This aligns nicely with the rest of the canon. LLMs are just stochastic parrots. Fancy autocomplete. A glorified Google search with worse footnotes. Any time they appear to do something novel, the correct explanation is that someone, somewhere, already did it, and the model merely vibes in that general direction. The fact that no human knew about it at the time is a coincidence best ignored.
The same logic applies to code. “Vibe coding” isn’t real programming. Real programming involves intuition, battle scars, and a sixth sense for bugs that can’t be articulated but somehow always validates whatever I already believe. When an LLM produces correct code, that’s not engineering, it’s cosplay. It didn’t understand the problem, because understanding is defined as something only humans possess, especially after the fact.
Naturally, only senior developers truly code. Juniors shuffle syntax. Seniors channel wisdom. Architecture decisions emerge from lived experience, not from reading millions of examples and compressing patterns into a model. If an LLM produces the same decisions, it’s obviously cargo-culting seniority without having earned the right to say “this feels wrong” in a code review.
Any success is easy to dismiss. Data leakage. Prompt hacking. Cherry-picking. Hidden humans in the loop. And if none of those apply, then it “won’t work on a real codebase,” where “real” is defined as the one place the model hasn’t touched yet. This definition will be updated as needed.
Hallucinations still settle everything. One wrong answer means the whole system is fundamentally broken. Human mistakes, meanwhile, are just learning moments, context switches, or coffee shortages. This is not a double standard. It’s experience.
Jobs are obviously safe too. Software engineering is mostly communication, domain expertise, and navigating ambiguity. If the model starts doing those things, that still doesn’t count, because it doesn’t sit in meetings, complain about product managers, or feel existential dread during sprint planning.
So yes, the Erdos situation is resolved. Nothing new happened. No reasoning occurred. Progress remains hype. The trendline is imaginary. And any discomfort you feel is probably just social media, not the ground shifting under your feet.
- eru 22 days ago
  
  > This is a relief, honestly. A prior solution exists now, which means the model didn’t solve anything at all. It just regurgitated it from the internet, which we can retroactively assume contained the solution in spirit, if not in any searchable or known form. Mystery resolved.
  Vs
  > Interesting that in Terrance Tao's words: "though the new proof is still rather different from the literature proof)"
- catoc 22 days ago
  
  I firmly believe @threethirtytwo’s reply was not produced by an LLM
  
  2 replies →
- johnfn 22 days ago
  
  I suspect this is AI generated, but it’s quite high quality, and doesn’t have any of the telltale signs that most AI generated content does. How did you generate this?
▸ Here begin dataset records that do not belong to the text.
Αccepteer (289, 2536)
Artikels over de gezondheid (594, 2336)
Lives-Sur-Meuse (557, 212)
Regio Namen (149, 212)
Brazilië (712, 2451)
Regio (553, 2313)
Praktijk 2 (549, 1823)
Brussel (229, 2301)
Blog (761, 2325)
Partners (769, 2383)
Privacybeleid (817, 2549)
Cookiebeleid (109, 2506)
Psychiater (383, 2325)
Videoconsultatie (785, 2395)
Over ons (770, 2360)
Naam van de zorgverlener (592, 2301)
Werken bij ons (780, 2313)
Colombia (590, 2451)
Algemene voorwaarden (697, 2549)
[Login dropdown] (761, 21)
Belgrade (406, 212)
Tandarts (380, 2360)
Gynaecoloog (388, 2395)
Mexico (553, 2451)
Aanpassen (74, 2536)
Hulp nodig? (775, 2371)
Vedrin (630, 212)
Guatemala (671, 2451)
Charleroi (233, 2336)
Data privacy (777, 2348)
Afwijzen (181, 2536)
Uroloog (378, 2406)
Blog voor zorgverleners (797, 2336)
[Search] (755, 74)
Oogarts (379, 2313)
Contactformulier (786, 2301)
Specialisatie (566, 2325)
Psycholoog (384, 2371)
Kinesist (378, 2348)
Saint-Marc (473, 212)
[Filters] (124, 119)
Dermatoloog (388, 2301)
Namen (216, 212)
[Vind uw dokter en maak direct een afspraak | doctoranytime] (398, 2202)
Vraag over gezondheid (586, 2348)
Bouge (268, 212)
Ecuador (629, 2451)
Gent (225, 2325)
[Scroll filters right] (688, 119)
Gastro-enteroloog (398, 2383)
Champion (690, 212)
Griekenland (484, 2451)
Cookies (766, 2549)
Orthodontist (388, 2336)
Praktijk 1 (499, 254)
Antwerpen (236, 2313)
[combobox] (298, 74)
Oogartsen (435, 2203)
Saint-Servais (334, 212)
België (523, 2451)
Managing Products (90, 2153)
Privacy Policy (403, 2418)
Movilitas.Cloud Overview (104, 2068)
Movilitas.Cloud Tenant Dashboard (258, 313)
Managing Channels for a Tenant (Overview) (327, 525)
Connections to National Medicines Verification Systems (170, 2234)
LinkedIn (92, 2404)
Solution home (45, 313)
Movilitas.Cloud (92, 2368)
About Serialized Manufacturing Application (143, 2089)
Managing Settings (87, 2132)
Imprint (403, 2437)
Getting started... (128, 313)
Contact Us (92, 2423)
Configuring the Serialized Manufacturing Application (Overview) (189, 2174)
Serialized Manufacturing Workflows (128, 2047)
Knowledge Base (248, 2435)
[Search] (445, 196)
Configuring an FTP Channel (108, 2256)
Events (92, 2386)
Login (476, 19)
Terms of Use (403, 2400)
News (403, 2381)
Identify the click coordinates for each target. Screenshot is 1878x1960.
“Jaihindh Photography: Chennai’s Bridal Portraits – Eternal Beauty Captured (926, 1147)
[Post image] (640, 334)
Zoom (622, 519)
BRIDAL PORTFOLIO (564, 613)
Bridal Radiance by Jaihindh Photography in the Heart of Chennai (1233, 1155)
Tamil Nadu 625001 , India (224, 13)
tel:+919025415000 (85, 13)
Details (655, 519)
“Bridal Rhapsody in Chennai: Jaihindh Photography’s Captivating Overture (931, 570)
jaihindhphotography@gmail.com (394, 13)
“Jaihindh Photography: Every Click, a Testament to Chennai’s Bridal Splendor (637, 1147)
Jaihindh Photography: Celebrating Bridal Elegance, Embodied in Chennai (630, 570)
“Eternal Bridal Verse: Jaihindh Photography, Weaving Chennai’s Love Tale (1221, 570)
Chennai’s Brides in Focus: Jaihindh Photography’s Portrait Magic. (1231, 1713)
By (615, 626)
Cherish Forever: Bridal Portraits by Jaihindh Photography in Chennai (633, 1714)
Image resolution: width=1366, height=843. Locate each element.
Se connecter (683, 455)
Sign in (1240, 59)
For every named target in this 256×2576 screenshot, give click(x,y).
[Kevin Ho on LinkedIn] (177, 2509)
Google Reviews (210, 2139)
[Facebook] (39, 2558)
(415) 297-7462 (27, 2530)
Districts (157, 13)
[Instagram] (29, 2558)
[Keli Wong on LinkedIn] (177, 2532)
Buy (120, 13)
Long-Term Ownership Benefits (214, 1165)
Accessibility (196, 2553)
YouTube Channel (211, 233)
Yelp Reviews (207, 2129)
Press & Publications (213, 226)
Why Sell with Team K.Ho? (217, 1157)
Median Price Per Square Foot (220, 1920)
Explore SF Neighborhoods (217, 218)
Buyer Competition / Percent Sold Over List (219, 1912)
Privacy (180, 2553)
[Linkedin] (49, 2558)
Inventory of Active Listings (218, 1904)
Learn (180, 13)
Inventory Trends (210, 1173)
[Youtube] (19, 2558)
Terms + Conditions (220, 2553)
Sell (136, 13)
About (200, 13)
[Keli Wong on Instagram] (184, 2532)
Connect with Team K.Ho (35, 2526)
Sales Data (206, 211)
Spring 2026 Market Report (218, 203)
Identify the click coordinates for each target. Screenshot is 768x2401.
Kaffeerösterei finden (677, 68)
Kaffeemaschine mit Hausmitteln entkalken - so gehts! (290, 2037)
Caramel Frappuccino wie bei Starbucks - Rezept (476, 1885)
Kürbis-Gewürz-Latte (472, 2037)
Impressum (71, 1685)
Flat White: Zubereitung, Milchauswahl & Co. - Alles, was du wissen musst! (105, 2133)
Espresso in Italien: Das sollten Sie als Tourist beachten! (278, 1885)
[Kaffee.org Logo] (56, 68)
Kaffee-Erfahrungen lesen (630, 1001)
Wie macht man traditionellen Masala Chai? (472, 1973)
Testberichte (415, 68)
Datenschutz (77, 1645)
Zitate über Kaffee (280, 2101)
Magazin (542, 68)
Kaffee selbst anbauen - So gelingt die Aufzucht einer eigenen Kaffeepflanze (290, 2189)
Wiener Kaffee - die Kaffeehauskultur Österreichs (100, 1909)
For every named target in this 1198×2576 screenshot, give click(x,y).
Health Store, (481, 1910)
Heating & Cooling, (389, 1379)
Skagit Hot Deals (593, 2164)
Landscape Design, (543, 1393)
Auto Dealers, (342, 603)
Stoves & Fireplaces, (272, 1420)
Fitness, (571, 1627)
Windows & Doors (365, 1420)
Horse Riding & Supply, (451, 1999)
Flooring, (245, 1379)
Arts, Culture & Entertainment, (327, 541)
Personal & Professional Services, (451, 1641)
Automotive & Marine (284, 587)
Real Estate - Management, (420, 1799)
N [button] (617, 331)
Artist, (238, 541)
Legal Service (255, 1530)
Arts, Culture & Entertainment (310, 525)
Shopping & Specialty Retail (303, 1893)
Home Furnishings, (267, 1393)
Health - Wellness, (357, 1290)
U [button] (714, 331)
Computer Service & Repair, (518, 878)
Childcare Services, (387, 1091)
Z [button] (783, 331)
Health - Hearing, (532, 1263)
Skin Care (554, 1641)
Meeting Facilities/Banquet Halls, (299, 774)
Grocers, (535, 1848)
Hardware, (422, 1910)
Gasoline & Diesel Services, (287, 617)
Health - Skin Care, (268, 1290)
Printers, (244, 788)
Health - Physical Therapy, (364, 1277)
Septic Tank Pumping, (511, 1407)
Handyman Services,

It’s great.
  
  26 replies →
- magnio 22 days ago
  
  Pity that HN's ability to detect sarcasm is as robust as that of a sentiment analysis model using keyword-matching.
  
  12 replies →
- nurettin 22 days ago
  
  Why not plan for a future where a lot of non-trivial tasks are automated instead of living on the edge with all this anxiety?
  
  6 replies →
- rixed 22 days ago
  
  Are you expecting people who can't detect self-dellusions to be able to detect sarcasm, or are you just being cruel?

doctoboggan 22 days ago

Can anyone give a little more color on the nature of Erdos problems? Are these problems that many mathematicians have spend years tackling with no result? Or do some of the problems evade scrutiny and go un-attempted for most of the time?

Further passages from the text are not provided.